┌─ PASSAGE SHOWN

Once we have acquired the text, we can train the models. Here, we will use the GloVe algorithm and lower dimensions. The wordsalad package provides us with an implementation.

needs(wordsalad)

male_emb <- wordsalad::fasttext(male_text |> 
                               pull(text) |> 
                               str_remove_all("[:punct:]") |> 
                               str_to_lower(), 
                             dim = 50)
male_emb_mat <- as.matrix(male_emb[, 2:51])
rownames(male_emb_mat) <- male_emb$tokens

female_emb <- wordsalad::fasttext(female_text |> 
                                 pull(text) |> 
                                 str_remove_all("[:punct:]") |> 
                                 str_to_lower(),
                               dim = 50)
female_emb_mat <- as.matrix(female_emb[, 2:51])
rownames(female_emb_mat) <- female_emb$tokens

shared_words <- intersect(rownames(male_emb_mat), rownames(female_emb_mat))

male_emb_mat_shared <- male_emb_mat[shared_words, ]
female_emb_mat_shared <- female_emb_mat[shared_words, ]

male_emb_aligned <- find_transformation(male_emb_mat_shared, ref = female_emb_mat_shared, method = "align")

Now we can use these matrices just as the pretrained matrix before and start to investigate different biases systematically. However, these biases are of course quite dependent on the choice of corpus and might be unstable. One way to mitigate this would be a bootstrapping approach. Thereby, multiple models are trained with randomly sampled 95% of text units (e.g., sentences). Then, the bias estimates are calculated for each model and compared (Antoniak and Mimno 2018).

Concept Mover’s Distance

Concept Mover’s Distance (CMD) is a technique proposed by Stoltz and Taylor (2019) to measure the semantic similarity between documents and pre-defined conceptual constructs. This method extends the Word Mover’s Distance (WMD) by using conceptual words, centroids, or directional vectors instead of individual word embeddings, allowing researchers to analyze broader thematic patterns in text.

└─
┌─ COLLECTED DATA

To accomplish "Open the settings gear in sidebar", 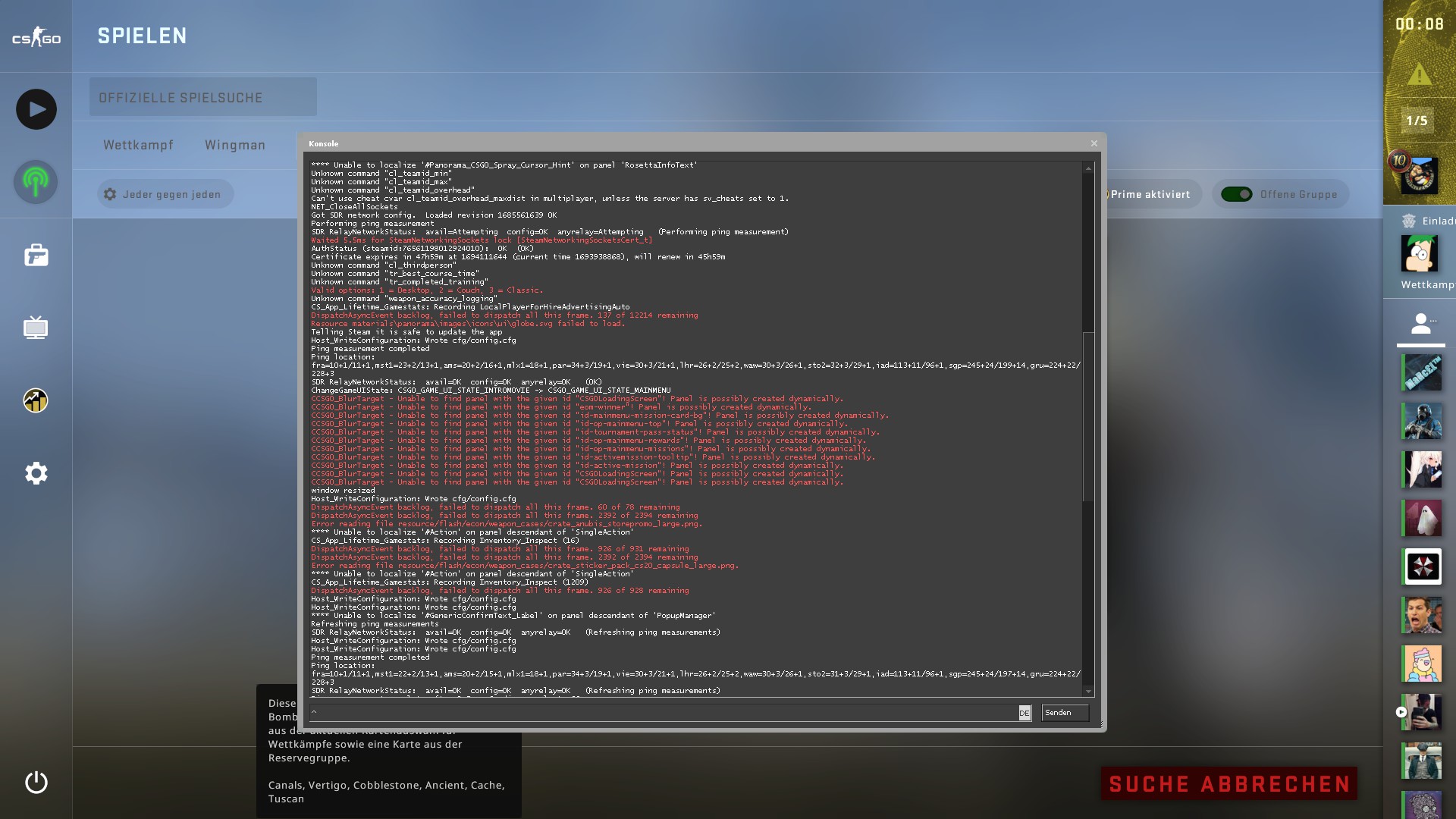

└─

STATED PROBLEM 1 → Reproduce everything in the word embeddings passage from "rownames(male_emb_mat) <- male_emb$tokens" down to "<- as.matrix(female_emb[, 2:51])".
STATED PROBLEM 2 → Write the next part of the word embeddings passage, picking up right after its final sentence.

FINAL ANSWER 1 →
rownames(male_emb_mat) <- male_emb$tokens

female_emb <- wordsalad::fasttext(female_text |> 
                                 pull(text) |> 
                                 str_remove_all("[:punct:]") |> 
                                 str_to_lower(),
                               dim = 50)
female_emb_mat <- as.matrix(female_emb[, 2:51])

FINAL ANSWER 2 →
Here we use CMD to compare how male and female authors differ in how they engage with certain concepts. We first create a document-term-matrix and calculate the CMD to words that represent different concepts.

dtm_books <- bind_rows(
  male_text |> 
    mutate(gender = "male"), 
  female_text |> 
    mutate(gender = "female")
    ) |> 
  unnest_tokens(token, text) |>
  count(token, gutenberg_id) |> 
  cast_dtm(document = gutenberg_id, term = token, value = n)

doc_closeness <- CMDist(dtm = dtm_books, 
                        cw = c("violence", "romance", "sex", "family", "love", "war"), 
                        wv = glove_wiki)

We can also visualize them. Larger values indicate more engagement.

doc_closeness |> 
  mutate(gutenberg_id = doc_id |> as.integer()) |> 
  left_join(bind_rows(male_text |> mutate(gender = "male"), 
          female_text |> mutate(gender = "female")) |> 
            select(-text)) |> 
  pivot_longer(violence:war, names_to = "concept", values_to = "cmd") |> 
  ggplot() +
  geom_boxplot(aes(gender, cmd)) +
  facet_wrap(vars(concept))

Joining with `by = join_by(gutenberg_id)`

We can also make these concepts more robust by using multiple terms (example adapted from the vignette).

# first build the semantic centroid:
death_terms <- c("death", "casualty", "demise", "dying", "fatality")

sc_death <- get_centroid(death_terms, glove_wiki)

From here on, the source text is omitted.